This is a question to ponder… in one program I attended, the message seemed to be that any financial help was enabling. However, I have come to think that if it helps my son feel better about himself and is a positive healthy action on his part, even if I pay, it can help him. In his case, he has the desire to improve, but has trouble with the actions.
Is it enabling or helping my son make a small step to pay for small items like a haircut?
To add another layer - does this action help my son get a haircut on his own in the future, or does it make him less independent and less likely to make positive steps going forward? I think I’ll ask him what he thinks and why.
I’ve struggled with this as well. When my son comes home to visit I generally have to take him shopping for new clothing because he doesn’t spend the small amount of money he has on his clothing, but now I think that my 37 year old son should be able to recognize when he needs to buy more socks and underwear! Thank you for asking this question. While I don’t think it’s enabling his using behavior - in my situation - it certainly isn’t encouraging any behavioral changes on his part. I’m going to talk to my son about this as well!

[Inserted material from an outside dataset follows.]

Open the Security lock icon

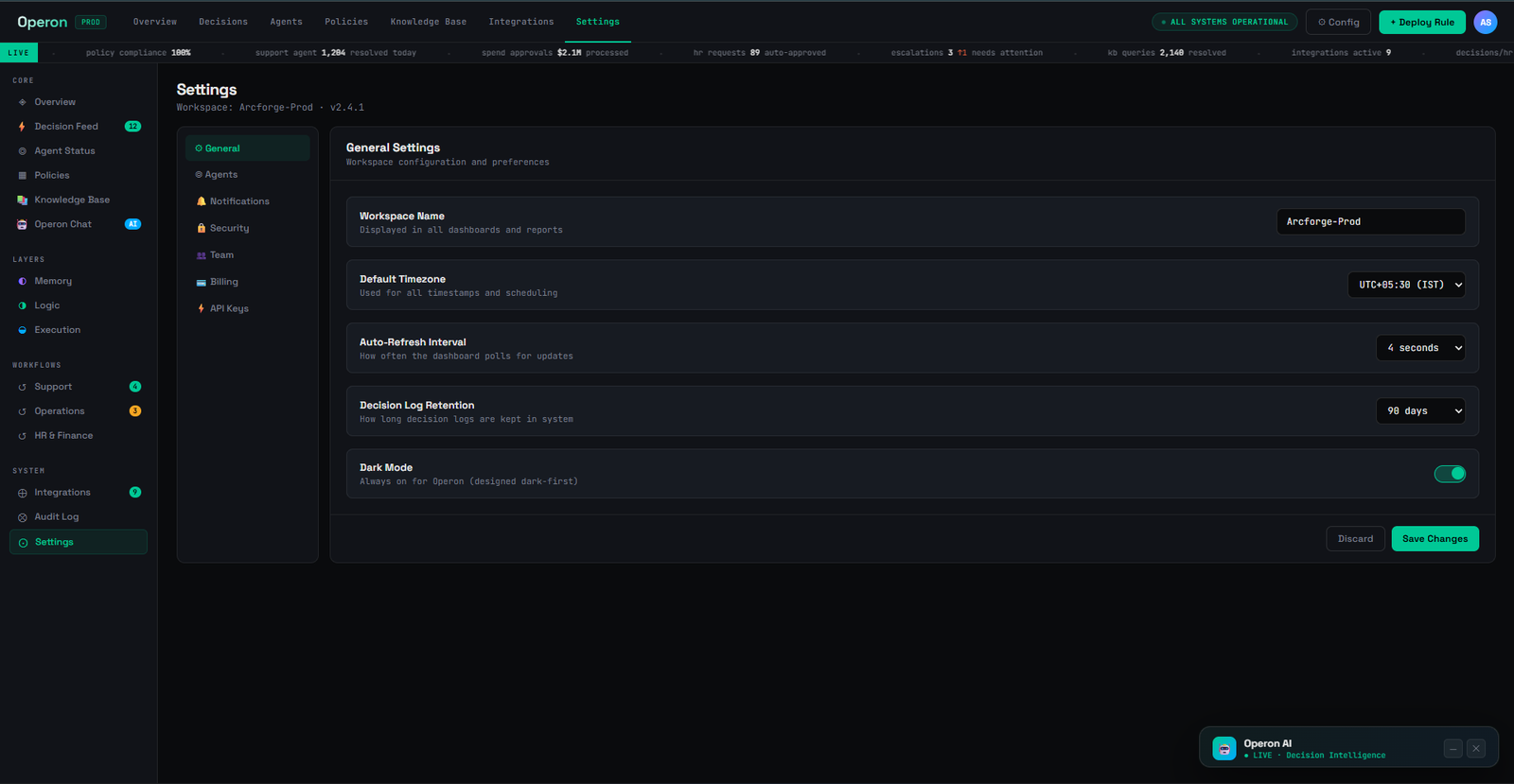(201, 228)
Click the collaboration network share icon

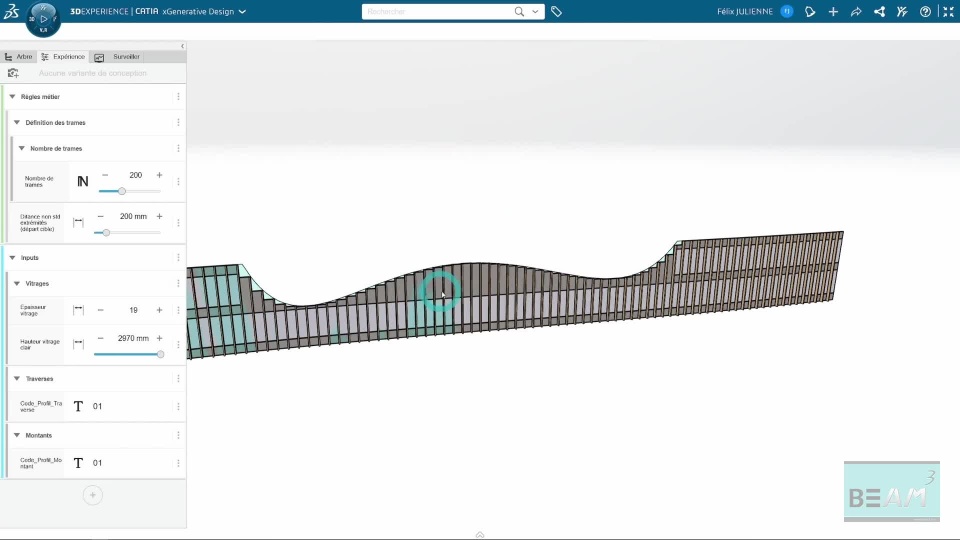(x=879, y=12)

Is he walking in recovery? This would be a helpful thing if so. Its important to be supportive. If not, I’m not sure it’s a “step” to want a haircut. However, it won’t impede him moving forward. I would do such things for special occassions, holidays etc. I did not hand my son the money. It was something we did together. I always tried to spend time with my son to reinforce that he has roots and is loved.
The word “enabling” can be charged with a lot of different opinions - I believe that you can help your son out with something like a haircut and wouldn’t consider it enabling as long as it doesn’t support his addiction or unhealthy behaviors. This can be a way to model the importance of taking care of himself (regular haircuts) and if he feels good about himself after this may become something he’ll want to do on his own in the future! Also think about offering it as a reward for reaching some personal milestone he has, or a goal he has achieved. This way he doesn’t think he’ll just get what he wants when he wants. I’d be interested in hearing what he said when you asked him if he thinks it will help him or make him less independent!
Looking for the positives kept me sane it’s hard but not impossible. You’re not alone this is a great place for info or to vent. Wishing you the best on your journey.